Content starts

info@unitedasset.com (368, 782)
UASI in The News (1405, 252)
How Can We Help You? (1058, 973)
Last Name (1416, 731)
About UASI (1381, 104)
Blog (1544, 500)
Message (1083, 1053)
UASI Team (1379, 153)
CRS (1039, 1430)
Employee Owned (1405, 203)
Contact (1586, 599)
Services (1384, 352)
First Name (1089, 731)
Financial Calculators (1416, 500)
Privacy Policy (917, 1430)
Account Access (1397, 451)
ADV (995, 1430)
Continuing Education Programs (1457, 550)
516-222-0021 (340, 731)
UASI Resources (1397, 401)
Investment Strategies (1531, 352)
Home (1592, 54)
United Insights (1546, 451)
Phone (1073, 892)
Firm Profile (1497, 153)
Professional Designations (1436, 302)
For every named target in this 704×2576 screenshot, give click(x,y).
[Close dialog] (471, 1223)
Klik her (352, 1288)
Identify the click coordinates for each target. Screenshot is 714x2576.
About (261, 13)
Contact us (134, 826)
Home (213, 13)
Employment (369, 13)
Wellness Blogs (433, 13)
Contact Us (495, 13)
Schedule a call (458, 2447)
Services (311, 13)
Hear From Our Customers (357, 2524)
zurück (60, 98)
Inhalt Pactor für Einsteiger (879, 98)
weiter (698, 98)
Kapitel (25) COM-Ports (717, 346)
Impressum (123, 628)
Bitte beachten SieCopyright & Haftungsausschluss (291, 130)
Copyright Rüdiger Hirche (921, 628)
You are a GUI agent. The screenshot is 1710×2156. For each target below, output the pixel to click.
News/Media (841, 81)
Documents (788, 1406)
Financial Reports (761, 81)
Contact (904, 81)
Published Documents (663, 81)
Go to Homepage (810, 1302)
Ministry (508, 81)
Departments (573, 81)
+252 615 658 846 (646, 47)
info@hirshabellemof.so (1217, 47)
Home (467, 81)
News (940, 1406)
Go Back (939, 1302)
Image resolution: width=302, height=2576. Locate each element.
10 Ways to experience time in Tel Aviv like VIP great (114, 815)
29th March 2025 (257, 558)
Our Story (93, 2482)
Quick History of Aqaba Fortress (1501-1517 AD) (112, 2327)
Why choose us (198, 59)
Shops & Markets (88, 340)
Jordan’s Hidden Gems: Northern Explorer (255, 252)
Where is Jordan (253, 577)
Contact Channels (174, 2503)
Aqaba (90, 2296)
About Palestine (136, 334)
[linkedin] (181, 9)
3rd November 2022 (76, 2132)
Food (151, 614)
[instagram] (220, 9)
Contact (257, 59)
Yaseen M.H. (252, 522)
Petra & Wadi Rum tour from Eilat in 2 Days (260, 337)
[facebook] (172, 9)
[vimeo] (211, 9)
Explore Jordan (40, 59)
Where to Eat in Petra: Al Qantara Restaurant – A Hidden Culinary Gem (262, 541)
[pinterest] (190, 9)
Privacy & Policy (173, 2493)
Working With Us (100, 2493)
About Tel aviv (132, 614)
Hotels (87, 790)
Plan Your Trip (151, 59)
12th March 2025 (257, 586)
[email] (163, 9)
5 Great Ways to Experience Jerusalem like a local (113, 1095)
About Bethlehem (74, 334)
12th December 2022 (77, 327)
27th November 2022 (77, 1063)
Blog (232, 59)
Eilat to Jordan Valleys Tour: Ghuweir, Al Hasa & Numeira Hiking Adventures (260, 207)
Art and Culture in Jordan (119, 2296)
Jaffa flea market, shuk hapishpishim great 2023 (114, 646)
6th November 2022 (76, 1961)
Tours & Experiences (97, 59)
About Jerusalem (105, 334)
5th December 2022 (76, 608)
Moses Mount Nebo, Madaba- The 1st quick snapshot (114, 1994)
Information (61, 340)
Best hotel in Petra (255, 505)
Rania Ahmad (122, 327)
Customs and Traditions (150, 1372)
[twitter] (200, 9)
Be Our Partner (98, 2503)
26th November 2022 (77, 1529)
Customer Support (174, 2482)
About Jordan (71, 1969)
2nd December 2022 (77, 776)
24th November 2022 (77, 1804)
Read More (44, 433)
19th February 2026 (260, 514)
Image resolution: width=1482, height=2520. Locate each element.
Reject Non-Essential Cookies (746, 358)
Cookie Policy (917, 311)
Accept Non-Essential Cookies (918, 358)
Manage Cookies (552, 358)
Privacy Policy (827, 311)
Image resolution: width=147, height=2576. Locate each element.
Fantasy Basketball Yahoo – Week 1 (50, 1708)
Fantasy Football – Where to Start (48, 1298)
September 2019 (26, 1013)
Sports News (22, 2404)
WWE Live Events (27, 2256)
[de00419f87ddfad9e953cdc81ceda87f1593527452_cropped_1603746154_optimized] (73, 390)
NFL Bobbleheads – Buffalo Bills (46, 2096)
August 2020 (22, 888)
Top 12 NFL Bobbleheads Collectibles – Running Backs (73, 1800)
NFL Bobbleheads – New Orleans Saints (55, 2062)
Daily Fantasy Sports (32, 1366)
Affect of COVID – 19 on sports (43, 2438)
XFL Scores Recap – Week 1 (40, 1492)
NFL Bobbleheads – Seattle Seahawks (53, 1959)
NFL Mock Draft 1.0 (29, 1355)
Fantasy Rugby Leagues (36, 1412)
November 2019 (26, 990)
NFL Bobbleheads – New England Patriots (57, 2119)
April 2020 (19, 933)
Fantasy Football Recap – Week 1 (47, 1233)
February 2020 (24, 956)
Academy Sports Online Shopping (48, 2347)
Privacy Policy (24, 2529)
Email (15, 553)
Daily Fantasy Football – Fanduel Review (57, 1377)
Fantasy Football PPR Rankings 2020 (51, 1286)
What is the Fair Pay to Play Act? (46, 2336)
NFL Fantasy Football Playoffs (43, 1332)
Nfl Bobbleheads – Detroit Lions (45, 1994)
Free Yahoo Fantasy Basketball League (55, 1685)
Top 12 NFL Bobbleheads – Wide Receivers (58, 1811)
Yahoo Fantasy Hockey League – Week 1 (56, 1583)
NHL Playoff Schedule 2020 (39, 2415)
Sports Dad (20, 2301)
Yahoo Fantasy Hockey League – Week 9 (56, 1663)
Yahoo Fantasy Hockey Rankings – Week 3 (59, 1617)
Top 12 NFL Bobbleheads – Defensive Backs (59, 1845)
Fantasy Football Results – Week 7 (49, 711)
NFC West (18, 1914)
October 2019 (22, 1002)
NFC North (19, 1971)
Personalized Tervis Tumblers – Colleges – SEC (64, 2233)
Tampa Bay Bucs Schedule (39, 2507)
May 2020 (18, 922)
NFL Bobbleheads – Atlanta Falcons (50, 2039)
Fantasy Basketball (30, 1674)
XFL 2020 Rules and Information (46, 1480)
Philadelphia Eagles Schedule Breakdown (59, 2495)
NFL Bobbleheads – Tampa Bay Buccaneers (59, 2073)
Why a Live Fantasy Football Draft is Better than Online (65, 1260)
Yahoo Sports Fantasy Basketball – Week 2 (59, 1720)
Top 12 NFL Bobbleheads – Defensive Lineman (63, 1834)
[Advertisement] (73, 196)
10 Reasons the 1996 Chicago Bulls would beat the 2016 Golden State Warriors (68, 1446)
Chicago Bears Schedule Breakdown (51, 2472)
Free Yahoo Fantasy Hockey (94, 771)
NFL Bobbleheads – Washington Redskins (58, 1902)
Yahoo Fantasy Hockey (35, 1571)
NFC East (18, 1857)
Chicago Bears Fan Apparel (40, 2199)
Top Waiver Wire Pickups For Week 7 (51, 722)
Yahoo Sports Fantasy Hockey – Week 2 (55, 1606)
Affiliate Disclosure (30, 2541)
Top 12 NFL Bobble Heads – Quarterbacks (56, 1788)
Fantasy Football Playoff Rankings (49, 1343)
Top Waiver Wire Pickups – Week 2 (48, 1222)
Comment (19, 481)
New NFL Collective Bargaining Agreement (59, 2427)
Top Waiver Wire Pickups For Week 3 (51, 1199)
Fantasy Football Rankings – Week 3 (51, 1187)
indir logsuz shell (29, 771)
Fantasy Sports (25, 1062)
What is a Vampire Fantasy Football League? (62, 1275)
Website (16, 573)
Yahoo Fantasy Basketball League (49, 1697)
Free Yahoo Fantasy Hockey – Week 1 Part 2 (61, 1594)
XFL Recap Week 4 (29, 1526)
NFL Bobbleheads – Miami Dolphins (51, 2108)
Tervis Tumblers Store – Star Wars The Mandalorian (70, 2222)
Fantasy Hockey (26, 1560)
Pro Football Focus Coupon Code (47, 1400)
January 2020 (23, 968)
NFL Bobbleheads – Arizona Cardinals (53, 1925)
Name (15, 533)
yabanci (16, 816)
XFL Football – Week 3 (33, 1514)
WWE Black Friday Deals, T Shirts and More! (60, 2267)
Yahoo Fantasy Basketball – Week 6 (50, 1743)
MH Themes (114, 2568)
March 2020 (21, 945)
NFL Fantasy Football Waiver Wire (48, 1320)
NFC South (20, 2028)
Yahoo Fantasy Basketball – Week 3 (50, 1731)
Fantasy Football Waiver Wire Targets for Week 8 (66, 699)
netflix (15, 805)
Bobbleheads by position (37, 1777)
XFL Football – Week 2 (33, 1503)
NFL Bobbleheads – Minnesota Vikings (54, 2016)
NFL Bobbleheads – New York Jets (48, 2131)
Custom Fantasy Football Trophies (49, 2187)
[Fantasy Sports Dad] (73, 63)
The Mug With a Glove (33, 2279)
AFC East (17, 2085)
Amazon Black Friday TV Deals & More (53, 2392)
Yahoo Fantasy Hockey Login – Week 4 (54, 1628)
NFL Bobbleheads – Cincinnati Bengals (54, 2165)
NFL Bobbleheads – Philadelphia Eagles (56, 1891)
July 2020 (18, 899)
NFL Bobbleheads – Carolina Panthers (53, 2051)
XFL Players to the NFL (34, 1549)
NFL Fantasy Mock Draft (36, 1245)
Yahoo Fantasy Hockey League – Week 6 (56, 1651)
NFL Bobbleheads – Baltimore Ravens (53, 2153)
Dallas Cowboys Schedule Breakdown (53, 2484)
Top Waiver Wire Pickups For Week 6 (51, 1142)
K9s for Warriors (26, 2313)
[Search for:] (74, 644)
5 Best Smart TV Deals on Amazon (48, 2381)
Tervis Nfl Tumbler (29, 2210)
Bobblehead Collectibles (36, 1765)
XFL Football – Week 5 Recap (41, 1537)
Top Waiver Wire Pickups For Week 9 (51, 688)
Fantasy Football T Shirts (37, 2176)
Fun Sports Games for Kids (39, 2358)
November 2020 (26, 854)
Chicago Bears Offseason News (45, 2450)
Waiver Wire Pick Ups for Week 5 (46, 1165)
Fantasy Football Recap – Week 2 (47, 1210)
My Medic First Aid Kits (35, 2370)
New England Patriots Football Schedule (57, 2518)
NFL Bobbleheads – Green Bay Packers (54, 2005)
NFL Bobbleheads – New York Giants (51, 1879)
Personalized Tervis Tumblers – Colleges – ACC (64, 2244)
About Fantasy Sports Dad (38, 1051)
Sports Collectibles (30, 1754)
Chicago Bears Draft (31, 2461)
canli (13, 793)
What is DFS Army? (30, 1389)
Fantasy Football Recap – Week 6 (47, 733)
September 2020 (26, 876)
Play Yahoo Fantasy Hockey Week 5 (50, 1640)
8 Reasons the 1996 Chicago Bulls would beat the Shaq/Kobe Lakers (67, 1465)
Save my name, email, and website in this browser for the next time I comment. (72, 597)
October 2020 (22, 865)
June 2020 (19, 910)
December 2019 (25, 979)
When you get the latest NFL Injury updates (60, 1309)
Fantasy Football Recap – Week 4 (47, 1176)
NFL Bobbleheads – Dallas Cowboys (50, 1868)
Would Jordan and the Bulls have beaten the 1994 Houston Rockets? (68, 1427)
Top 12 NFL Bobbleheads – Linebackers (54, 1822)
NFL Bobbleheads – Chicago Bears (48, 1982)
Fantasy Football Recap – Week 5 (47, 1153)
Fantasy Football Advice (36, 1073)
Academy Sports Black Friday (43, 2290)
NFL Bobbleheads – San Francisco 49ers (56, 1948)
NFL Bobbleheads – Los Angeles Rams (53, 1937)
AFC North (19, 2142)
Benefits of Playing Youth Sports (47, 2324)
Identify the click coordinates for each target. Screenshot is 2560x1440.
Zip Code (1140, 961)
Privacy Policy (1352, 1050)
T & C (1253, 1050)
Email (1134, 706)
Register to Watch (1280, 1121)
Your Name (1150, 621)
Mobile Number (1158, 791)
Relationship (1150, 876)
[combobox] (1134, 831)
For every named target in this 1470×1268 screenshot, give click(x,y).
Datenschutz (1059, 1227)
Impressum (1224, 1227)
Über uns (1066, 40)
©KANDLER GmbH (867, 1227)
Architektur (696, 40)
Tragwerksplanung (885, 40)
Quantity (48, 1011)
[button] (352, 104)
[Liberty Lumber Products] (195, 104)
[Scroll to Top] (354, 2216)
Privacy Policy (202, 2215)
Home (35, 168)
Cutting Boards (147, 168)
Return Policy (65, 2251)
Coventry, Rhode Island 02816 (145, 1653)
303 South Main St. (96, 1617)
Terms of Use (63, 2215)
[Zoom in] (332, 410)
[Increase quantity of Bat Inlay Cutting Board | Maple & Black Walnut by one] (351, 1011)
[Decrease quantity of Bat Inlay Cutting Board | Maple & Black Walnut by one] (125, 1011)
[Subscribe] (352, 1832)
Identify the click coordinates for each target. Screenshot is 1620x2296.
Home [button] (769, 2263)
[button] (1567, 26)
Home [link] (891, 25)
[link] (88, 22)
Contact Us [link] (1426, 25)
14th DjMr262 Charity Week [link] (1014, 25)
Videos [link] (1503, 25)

Content ends

== INSTRUCTIONS FOR THE TASK ==
From the data above, return every line from the line that has "29th March 2025 (257, 558)" up to and including the line that has "About Palestine (136, 334)", exactly.

== OUTPUT FOR THIS EXERCISE ==
29th March 2025 (257, 558)
Our Story (93, 2482)
Quick History of Aqaba Fortress (1501-1517 AD) (112, 2327)
Why choose us (198, 59)
Shops & Markets (88, 340)
Jordan’s Hidden Gems: Northern Explorer (255, 252)
Where is Jordan (253, 577)
Contact Channels (174, 2503)
Aqaba (90, 2296)
About Palestine (136, 334)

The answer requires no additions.